## What the task asks
Reproduce word for word the entries below, starting at the line that contains "I want to click on bar-value-label: 23.9, so" and ending at the line that contains "This screenshot has width=979, height=590.", with both of those lines included. Omit the pictures from your answer.

## Data records
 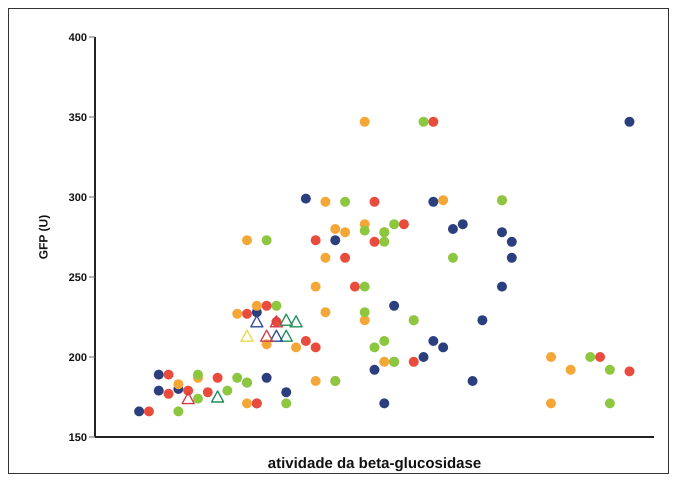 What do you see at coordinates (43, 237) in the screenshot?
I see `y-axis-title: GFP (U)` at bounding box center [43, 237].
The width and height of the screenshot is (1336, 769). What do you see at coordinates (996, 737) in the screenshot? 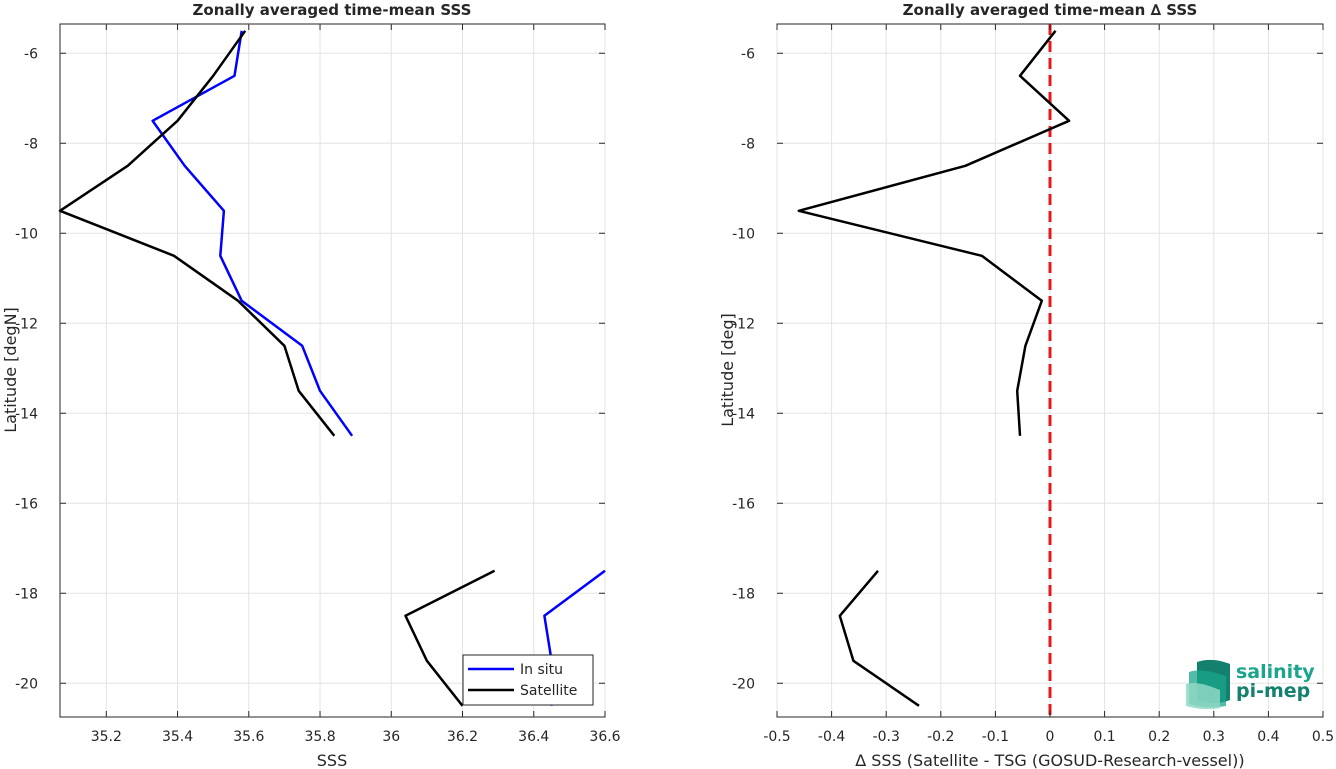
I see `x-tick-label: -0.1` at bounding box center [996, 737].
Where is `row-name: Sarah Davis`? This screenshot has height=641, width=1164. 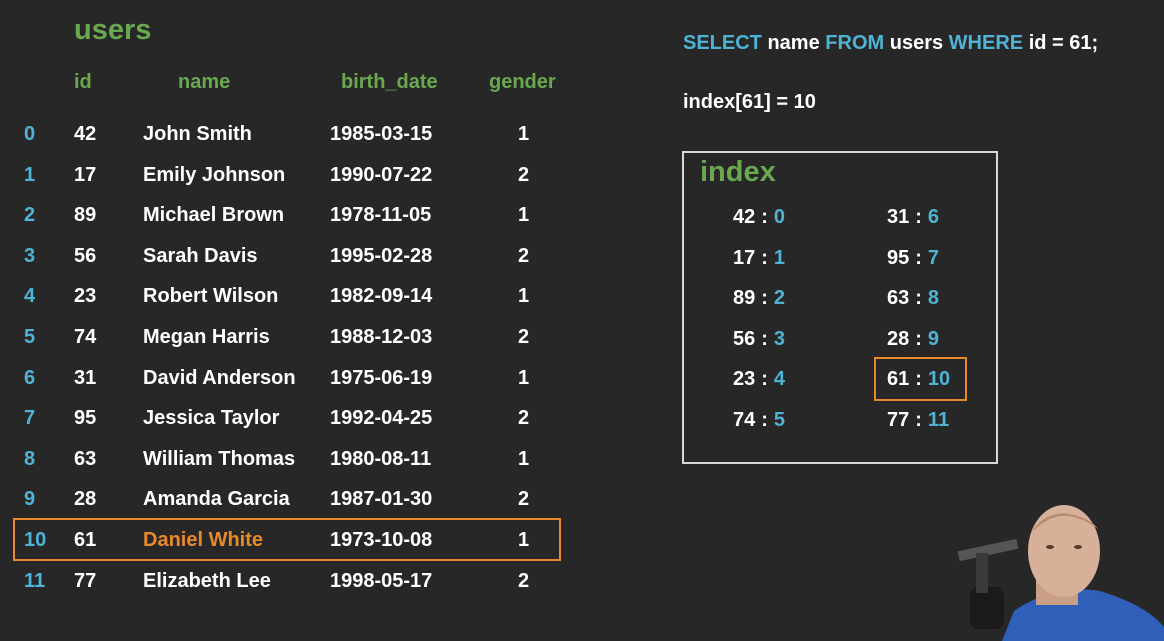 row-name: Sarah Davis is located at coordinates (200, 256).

--

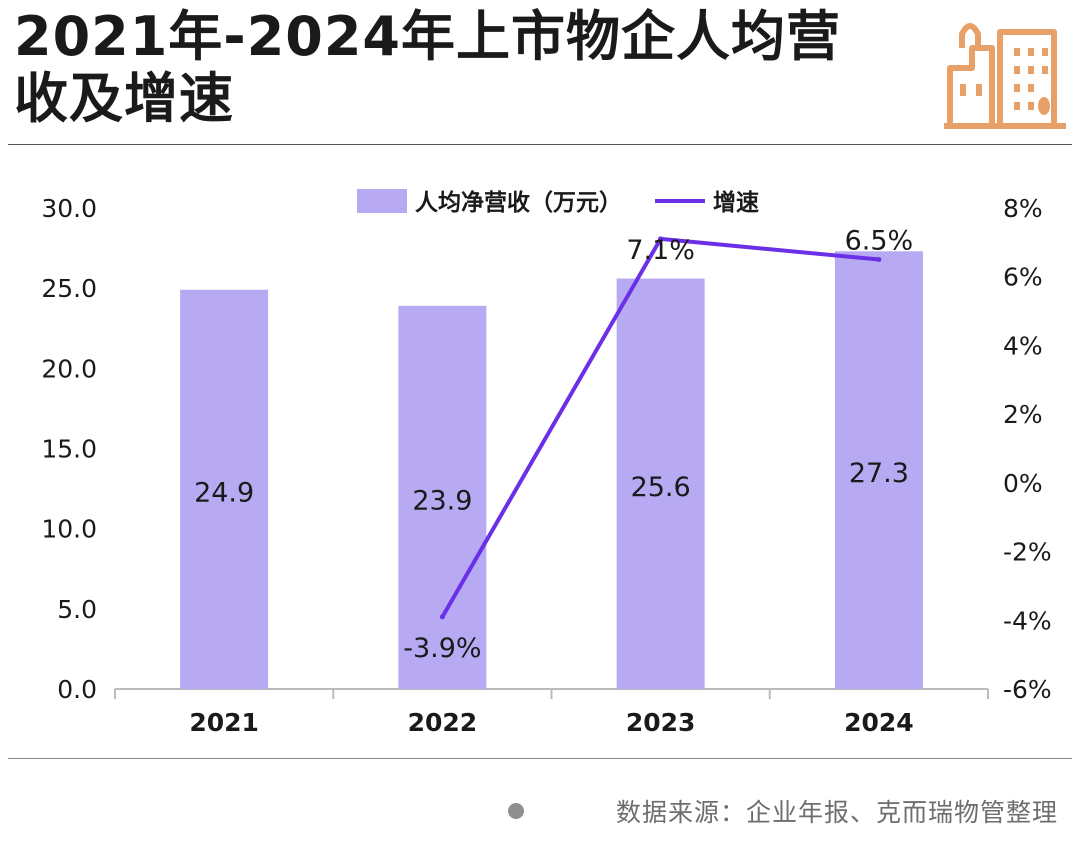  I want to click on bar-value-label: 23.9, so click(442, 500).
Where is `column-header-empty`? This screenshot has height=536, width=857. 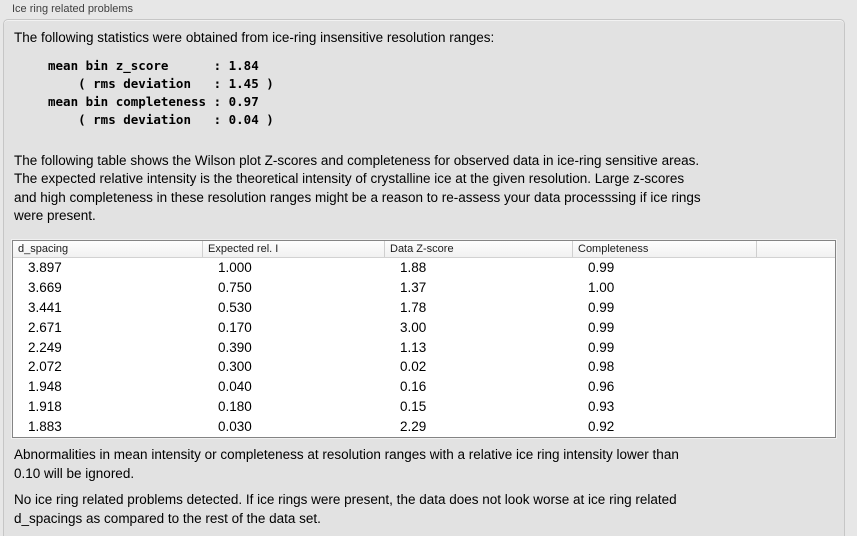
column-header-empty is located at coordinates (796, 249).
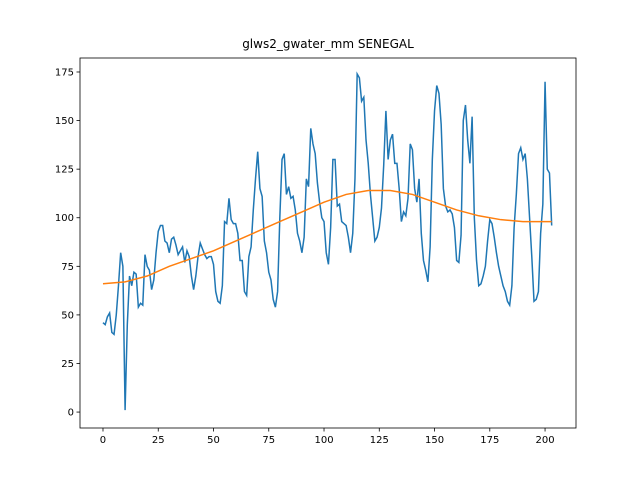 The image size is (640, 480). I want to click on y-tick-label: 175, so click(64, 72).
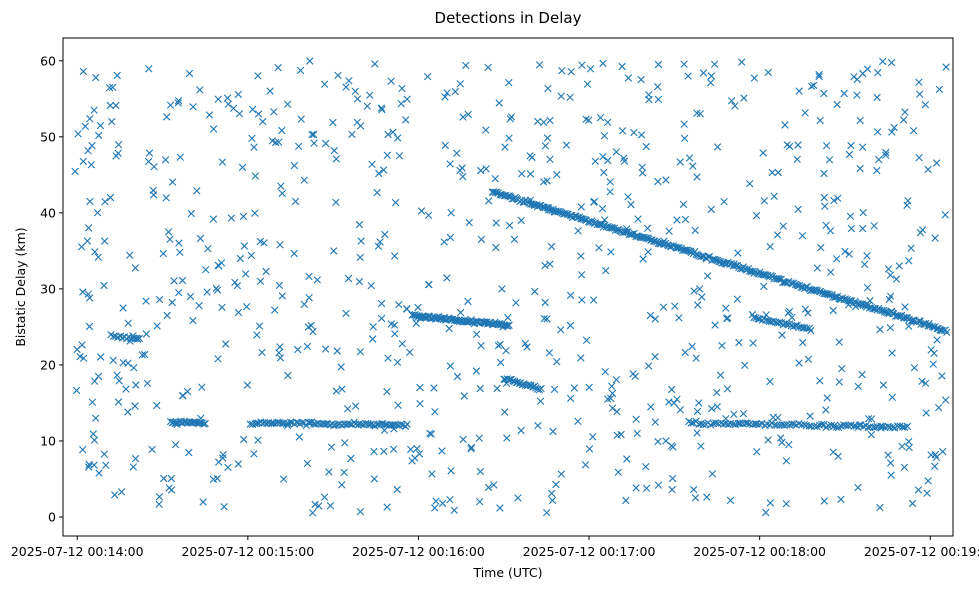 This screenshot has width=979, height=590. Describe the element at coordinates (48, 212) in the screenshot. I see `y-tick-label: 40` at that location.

--

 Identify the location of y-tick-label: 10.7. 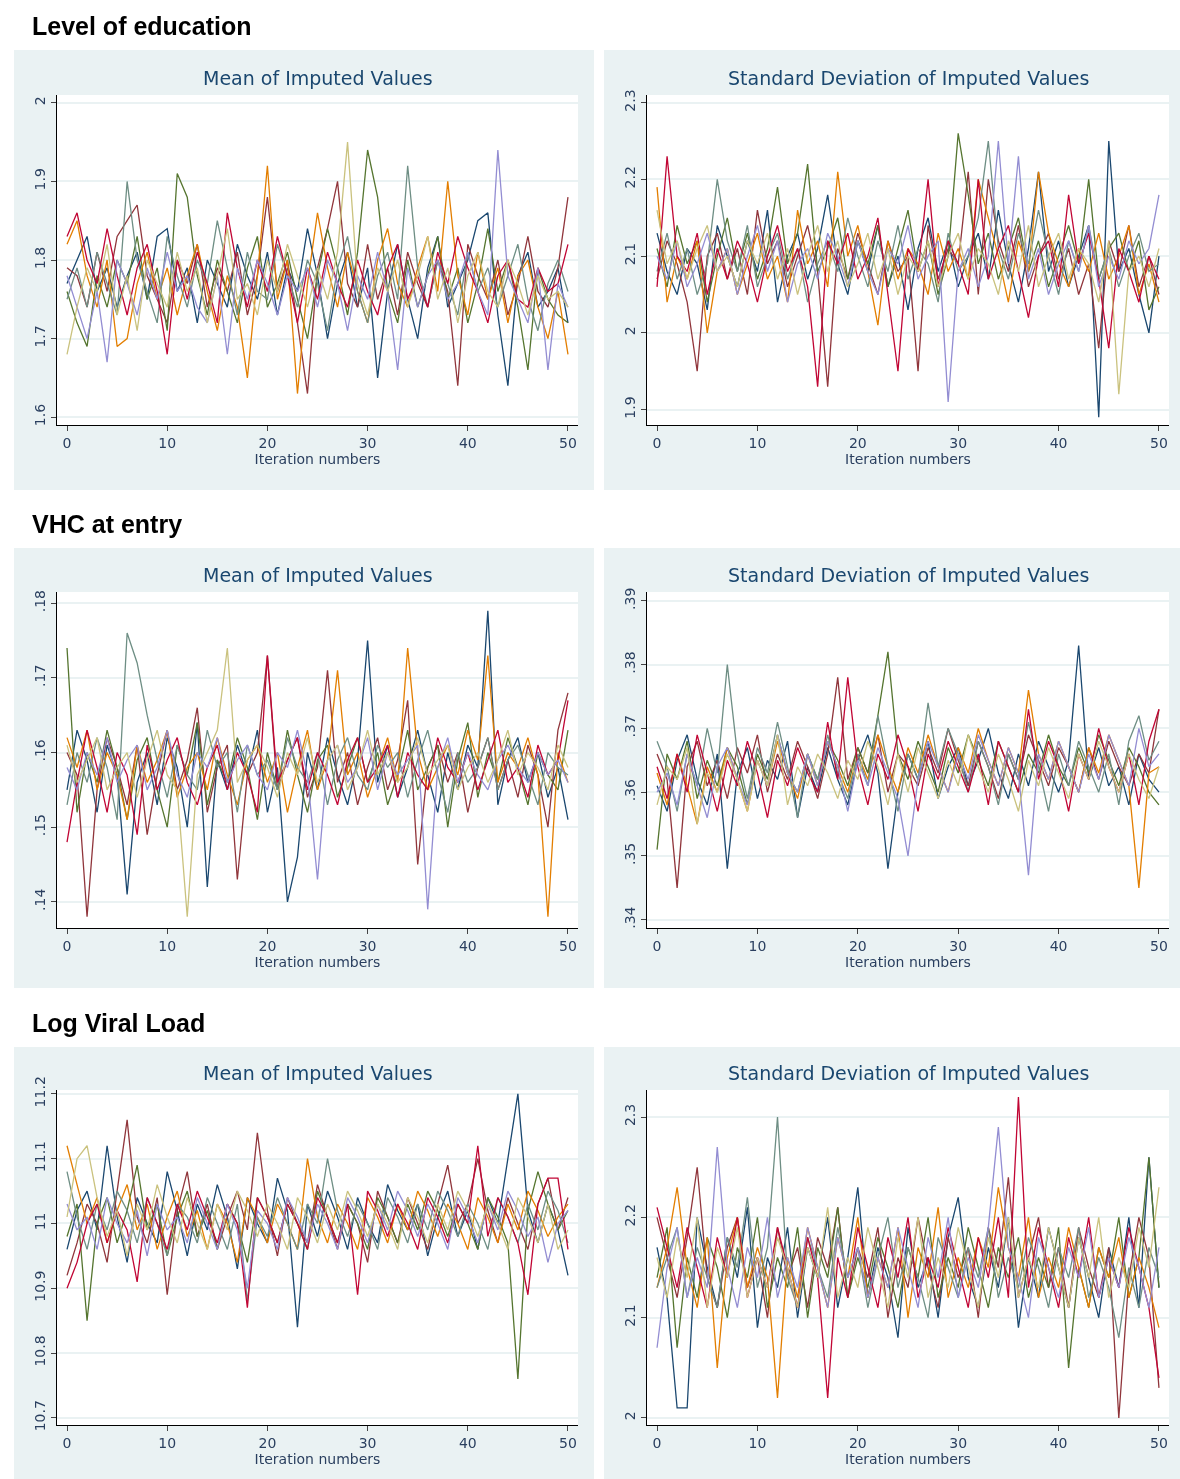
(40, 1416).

## Written solution
  I want to click on bar-value-label: 23.9, so click(442, 500).
Where is `column-header-empty`? This screenshot has height=536, width=857. 
column-header-empty is located at coordinates (796, 249).
 The image size is (640, 480). I want to click on y-tick-label: 175, so click(64, 72).
 This screenshot has width=979, height=590. Describe the element at coordinates (48, 212) in the screenshot. I see `y-tick-label: 40` at that location.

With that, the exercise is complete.